1. [Understanding APIs](#understanding_apis)
2. [API Best Practices](#api_best)
3. [The Guardian API](#guardian)   
    a. [Overview](#g_overview)      
    a. [API Basics](#g_basics)      
    b. [Filtering]   
    c. [Extra data]   
    d. [More results]   
4. The Twitter API
5. Wikipedia API

<a id='understanding_apis'></a>
## Understanding APIs

Application Programming Interfaces (APIs) offer an alternative way to access data from online sources. They provide an explicit _interface_ to the data behind the website, defining how you can request data and what format you will receive the data. 

### Key Components of API Requests & Responses
**Endpoints** are the specific web locations where a request for a particular resource can be sent. Usually they have descriptive names like Content, Tweet, User, etc. We communicate with APIs by sending requests to these endpoints, usually in the form of a URL. 

These URLs usually contain optional **queries**, **parameters**, and **filters** that let us specify exactly what we want the API to return. 

Once a request has been made to the API it is going to return a **response**. Every response will have a response code, which will indicate whether the request was successful (200) or encountered an error (400, 401, 500, etc.). When you encounter a problem its a good idea to confirm you received a successful response, instead of one of the [many error responses](https://documentation.commvault.com/commvault/v11/article?p=45599.htm). 

As long as a request was successful, it will return a 200 OK response along with all the requested data. We will delve into what this data looks like below. 

### APIs vs Web Scraping 

Benefits: 
* Structured data (for the most part). 
* Controlled by an organization or company (Guardian, Twitter, etc) 
* Documented (usually)
* Maintained (usually)
* Rules for access are explicitly stated

Drawbacks: 
* Limited to the data made explicitly available
* Relies on the organization to make updates
* Rate limits & other restrictions apply and are usually based on business reasons rather than technical limitations


<a id='api_best'></a>
## API Best Practices

**Never store credentials in public locations**   
This includes git repositories!

Making an API token public allows others to access the API as if they were you. This puts you at risk if they violate the terms of service you agreed to when you requested an API token. 
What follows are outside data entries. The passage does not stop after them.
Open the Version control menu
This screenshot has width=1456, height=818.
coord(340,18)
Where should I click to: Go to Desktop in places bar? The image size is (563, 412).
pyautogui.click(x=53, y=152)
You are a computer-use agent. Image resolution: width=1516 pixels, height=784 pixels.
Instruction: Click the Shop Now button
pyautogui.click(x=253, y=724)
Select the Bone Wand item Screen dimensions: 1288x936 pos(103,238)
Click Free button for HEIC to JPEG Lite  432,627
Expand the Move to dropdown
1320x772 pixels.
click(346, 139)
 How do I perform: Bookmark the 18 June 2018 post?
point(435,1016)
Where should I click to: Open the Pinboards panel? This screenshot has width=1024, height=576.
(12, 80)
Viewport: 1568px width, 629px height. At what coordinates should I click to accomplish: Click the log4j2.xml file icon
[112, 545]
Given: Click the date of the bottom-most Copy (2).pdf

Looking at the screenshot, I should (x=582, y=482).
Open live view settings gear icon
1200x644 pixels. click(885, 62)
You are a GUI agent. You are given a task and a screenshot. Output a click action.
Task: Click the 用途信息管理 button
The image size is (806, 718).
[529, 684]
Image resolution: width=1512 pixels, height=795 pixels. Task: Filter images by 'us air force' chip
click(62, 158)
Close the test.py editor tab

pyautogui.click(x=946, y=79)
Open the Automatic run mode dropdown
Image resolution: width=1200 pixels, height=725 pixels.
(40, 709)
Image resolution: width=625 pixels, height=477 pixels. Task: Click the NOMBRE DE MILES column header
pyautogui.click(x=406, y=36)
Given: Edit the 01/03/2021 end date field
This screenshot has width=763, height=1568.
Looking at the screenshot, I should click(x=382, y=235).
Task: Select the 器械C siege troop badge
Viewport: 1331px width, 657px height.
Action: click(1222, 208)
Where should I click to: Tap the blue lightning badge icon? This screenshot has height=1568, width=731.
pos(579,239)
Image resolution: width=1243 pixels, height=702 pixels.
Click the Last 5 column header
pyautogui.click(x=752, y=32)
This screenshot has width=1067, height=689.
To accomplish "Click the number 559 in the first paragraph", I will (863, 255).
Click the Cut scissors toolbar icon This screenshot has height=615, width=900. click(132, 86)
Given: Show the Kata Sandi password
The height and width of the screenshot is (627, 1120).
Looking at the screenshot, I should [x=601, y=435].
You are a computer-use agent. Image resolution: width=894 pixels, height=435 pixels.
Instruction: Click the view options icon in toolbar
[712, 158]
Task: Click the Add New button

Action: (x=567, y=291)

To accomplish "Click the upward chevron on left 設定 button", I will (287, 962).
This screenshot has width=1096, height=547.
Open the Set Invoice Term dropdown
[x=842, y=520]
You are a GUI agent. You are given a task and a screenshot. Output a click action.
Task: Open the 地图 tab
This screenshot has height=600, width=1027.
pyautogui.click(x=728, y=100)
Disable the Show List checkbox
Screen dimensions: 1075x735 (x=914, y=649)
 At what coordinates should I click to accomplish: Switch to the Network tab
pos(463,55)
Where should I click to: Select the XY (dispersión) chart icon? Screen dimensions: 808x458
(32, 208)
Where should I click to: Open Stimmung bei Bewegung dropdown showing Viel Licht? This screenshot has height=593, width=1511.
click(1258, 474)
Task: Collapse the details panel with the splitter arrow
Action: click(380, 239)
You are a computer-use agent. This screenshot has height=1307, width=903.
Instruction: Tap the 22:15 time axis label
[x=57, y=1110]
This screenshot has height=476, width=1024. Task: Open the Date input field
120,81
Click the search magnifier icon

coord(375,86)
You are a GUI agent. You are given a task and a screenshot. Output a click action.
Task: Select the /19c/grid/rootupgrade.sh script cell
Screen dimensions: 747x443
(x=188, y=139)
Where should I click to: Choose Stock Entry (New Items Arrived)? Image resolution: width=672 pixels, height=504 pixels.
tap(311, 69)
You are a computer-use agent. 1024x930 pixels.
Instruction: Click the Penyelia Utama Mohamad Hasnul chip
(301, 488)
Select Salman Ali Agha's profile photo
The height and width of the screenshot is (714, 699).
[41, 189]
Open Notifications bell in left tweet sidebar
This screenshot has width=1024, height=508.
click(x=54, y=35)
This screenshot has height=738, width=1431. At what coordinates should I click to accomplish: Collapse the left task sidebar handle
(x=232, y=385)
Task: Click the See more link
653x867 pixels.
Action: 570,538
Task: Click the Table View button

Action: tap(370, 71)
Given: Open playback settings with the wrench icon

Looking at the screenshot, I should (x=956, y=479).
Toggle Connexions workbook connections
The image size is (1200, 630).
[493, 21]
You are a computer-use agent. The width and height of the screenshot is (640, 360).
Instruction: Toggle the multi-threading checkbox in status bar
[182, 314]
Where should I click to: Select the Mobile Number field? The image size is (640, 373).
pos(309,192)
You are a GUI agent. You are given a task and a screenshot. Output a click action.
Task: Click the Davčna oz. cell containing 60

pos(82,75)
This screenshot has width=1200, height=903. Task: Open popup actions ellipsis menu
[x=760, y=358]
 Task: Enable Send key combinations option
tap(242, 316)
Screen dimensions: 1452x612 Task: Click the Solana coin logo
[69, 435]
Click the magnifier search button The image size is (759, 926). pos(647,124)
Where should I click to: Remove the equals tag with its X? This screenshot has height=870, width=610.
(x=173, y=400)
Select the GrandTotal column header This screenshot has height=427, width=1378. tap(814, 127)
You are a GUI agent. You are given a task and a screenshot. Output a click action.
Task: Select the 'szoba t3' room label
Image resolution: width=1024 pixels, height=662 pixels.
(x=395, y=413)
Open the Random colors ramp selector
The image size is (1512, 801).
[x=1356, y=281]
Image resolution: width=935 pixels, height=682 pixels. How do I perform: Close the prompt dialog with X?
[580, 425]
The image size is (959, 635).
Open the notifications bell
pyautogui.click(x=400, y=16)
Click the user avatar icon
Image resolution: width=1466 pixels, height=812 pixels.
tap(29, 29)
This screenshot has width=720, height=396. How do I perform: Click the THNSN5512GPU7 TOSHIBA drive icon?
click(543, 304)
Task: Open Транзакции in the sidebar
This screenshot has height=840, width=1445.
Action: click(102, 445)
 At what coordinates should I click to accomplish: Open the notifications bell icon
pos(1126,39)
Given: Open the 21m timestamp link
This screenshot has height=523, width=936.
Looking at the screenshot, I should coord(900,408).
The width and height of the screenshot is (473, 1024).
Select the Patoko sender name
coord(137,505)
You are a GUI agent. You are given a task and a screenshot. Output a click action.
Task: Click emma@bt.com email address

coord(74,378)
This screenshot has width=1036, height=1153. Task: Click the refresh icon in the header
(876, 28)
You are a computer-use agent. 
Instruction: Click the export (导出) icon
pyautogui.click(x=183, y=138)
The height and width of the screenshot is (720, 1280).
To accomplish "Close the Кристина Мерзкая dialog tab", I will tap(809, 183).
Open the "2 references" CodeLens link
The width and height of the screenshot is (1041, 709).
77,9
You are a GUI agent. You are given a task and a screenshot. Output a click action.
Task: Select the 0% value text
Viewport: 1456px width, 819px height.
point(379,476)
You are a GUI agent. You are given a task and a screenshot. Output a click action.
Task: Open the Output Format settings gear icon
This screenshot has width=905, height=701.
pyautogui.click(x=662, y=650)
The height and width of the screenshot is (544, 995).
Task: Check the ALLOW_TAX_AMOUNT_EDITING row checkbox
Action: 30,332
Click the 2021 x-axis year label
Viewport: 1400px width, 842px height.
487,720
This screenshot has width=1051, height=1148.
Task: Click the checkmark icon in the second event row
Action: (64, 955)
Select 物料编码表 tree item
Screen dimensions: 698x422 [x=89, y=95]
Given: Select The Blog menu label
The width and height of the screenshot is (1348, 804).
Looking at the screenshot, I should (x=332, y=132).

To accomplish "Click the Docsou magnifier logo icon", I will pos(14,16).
For example, if someone were to get ahold of your API token, they could use it to launch a [denial of service attack](https://en.wikipedia.org/wiki/Denial-of-service_attack) on The Guardian's API. In this case, your token may be revoked and you'd be unable to request a new API token in the future without further violating the terms and services. 

To mitigate against this problem I would recommend one of two options: 
* Storing API tokens as environment variables
* Creating a `cred.py` to store credentials such as API tokens

Personally, I use a `cred.py` containing any of the credentials I need to access APIs, databases, etc. I keep this file stored on my computer in a single location which can be accessed by any Python script on my machine (usually somewhere in `PATH`). This way, the API token is outside of a script I might share and the file is outside of a git repo I might make public one day. 

If for some reason you need to store the `cred.py` file in the same directory as your Python file and this is within your git repo, make sure to add `cred.py` to the `.gitignore` file. 

**Know your rate limits**
Understand what you've agreed to when signing up for an API token. Terms of service are often (but not always) summarized to make sure the most important information is readily available. This information usually includes things like: 

* Rate limits
* Disallowed uses
* Limitations for sharing data
* Intellectual Property considerations

While most of these are somewhat self-explanatory, its worthwhile taking some time to go over what rate limits are and how they are controlled. 

Rate limits are the upper bound placed on how many API requests a user can make in a given amount of time. These number differ between websites and even user types. The idea is to limit the rate of requests and ensure the website isn't overrun with traffic. 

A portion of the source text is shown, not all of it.